Start at the line holding "Open the three-dot more options menu". Write out that line and each one after it to the end of the data, unchanged.

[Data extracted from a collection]

━━━━━━━━━━━━━━━━━━━━

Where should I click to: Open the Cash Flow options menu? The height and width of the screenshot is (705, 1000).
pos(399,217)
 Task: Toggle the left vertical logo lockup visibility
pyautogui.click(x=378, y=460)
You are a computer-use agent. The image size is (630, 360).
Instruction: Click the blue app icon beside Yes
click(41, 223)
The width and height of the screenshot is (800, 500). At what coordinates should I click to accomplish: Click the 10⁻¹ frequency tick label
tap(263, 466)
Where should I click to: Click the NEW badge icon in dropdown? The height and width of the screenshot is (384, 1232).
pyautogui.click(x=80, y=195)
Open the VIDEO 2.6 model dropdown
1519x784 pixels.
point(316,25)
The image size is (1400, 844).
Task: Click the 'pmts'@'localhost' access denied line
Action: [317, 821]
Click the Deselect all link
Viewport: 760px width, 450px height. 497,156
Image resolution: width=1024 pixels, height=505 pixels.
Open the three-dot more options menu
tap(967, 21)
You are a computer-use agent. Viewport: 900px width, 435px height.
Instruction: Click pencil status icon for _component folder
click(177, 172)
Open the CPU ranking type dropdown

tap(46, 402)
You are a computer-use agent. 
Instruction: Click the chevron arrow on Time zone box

━━━━━━━━━━━━━━━━━━━━

- _WRITTEN ANSWER_:
Open the three-dot more options menu
tap(967, 21)
You are a computer-use agent. Viewport: 900px width, 435px height.
Instruction: Click pencil status icon for _component folder
click(177, 172)
Open the CPU ranking type dropdown

tap(46, 402)
You are a computer-use agent. 
Instruction: Click the chevron arrow on Time zone box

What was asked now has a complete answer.